Howard must have been particularly keen on this Gaelic war story, which he also wrote as Spears of Clontarf. Like most of his dark age fiction neither sold in his lifetime and both display the ferocity of his literary vision. The editor of Marchers of Valhalla chose well this teaser, featuring Howard's most unapologetic common man, no noble, not even a chief, but an escaped Viking slave.
He Wore the Collar of a Slave and the Sword of a King
"That is a noble sword you wear, kern," said Murrogh.
"Aye," said Conn the Thrall, "Murketagh of the Leather Cloaks wielded this blade until Blacair the Dane slew him at Ardee. It passed to Wolfgar Snorri's son, my former master, until I traded it from him—for a length of firewood which I buried in his skull."

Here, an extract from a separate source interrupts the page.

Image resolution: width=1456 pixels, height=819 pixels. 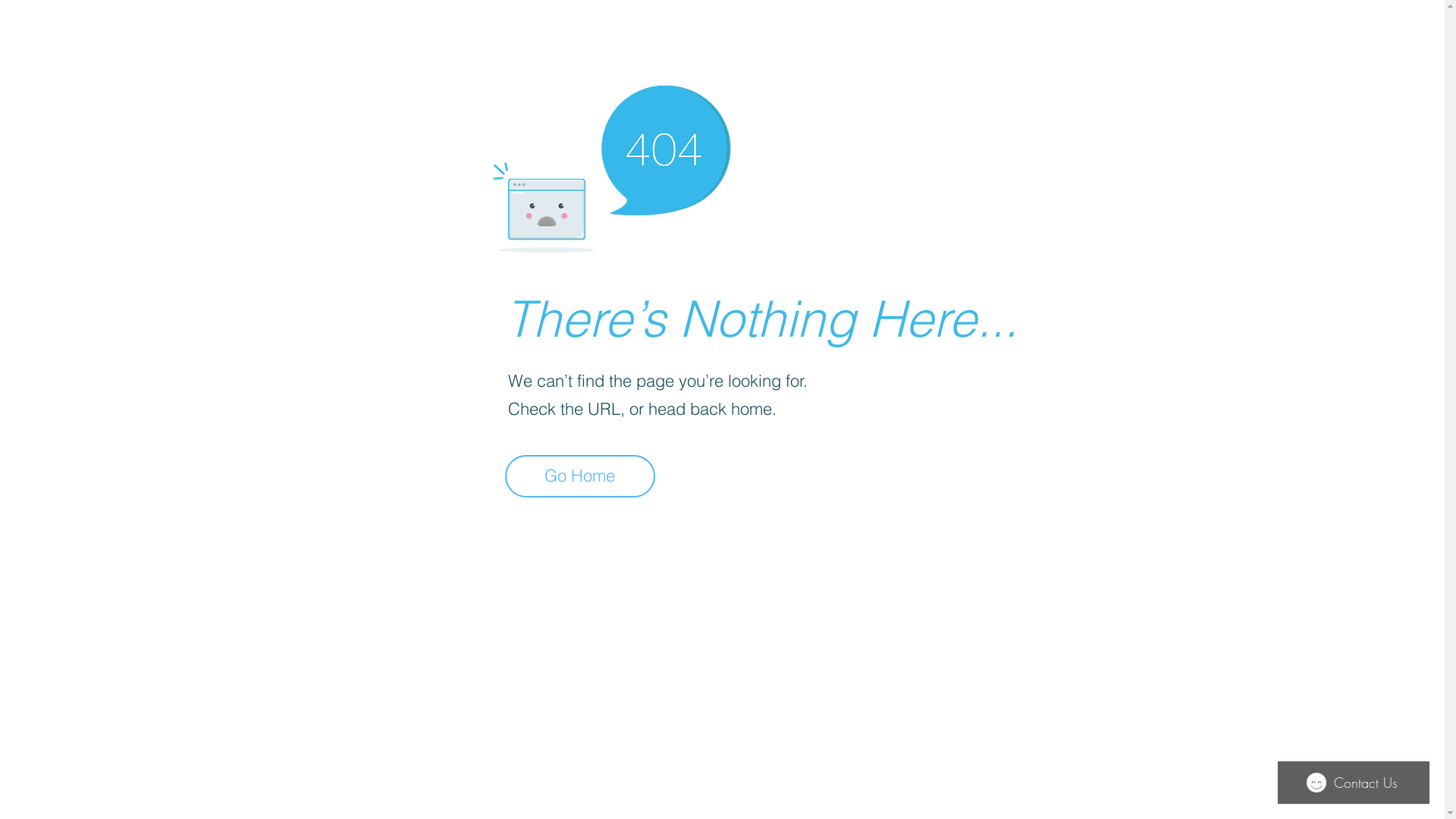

"It is not fitting that a kern should wear the sword of a king," said Murrogh brusquely, turning to King Brain and the assembled chiefs, "Let one of the chiefs take it and give him an ax instead.'
Conn's fingers locked around the hilt. "He that would take the sword from me had best give me the ax first," he said grimly. "And that suddenly."
The Grey God Passes will be reviewed in full for this volume. Howard wrote his common man stories with more passion than the stories featuring kings, and generally had less luck with the sale then he did with a king's tale. This was also true of the Conan tales, with all of the kingship stories sold but a number of his soldier of fortune tales unsold or unfinished.